Exercise: Only a slice of the listing below is wanted. Retype the lines from the one containing "Open the tab actions menu icon" through the one containing "Reply to the", exactly, both ends included.

Records provided:
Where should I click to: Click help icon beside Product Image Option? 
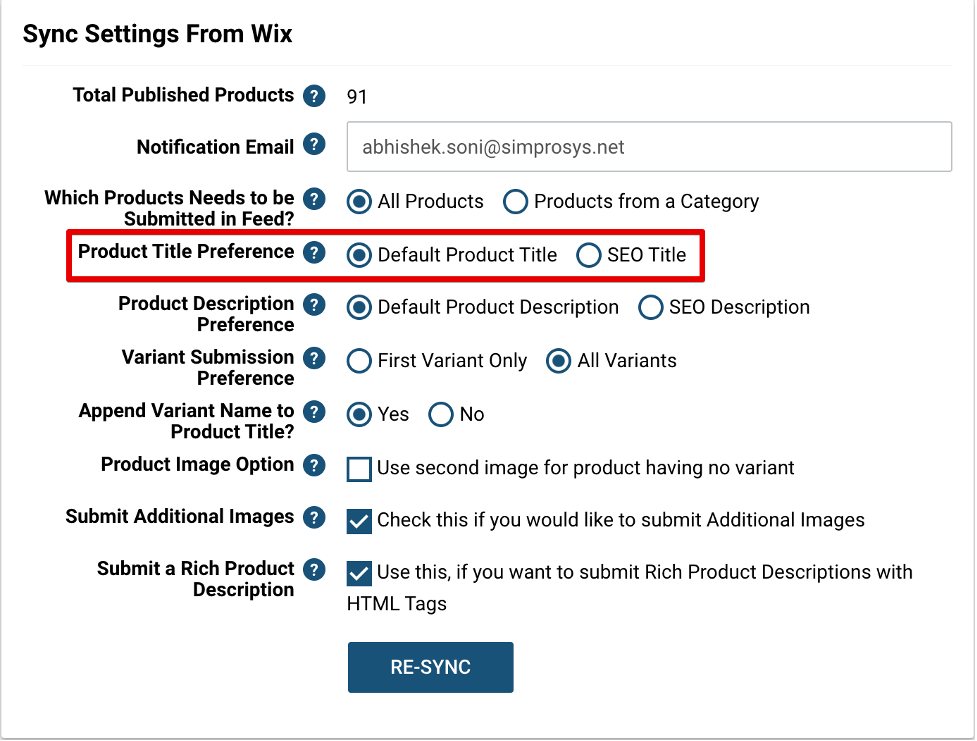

==

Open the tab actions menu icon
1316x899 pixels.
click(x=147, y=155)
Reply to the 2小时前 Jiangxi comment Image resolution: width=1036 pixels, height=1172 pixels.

Solution for this exercise:
Open the tab actions menu icon
1316x899 pixels.
click(x=147, y=155)
Reply to the 2小时前 Jiangxi comment Image resolution: width=1036 pixels, height=1172 pixels.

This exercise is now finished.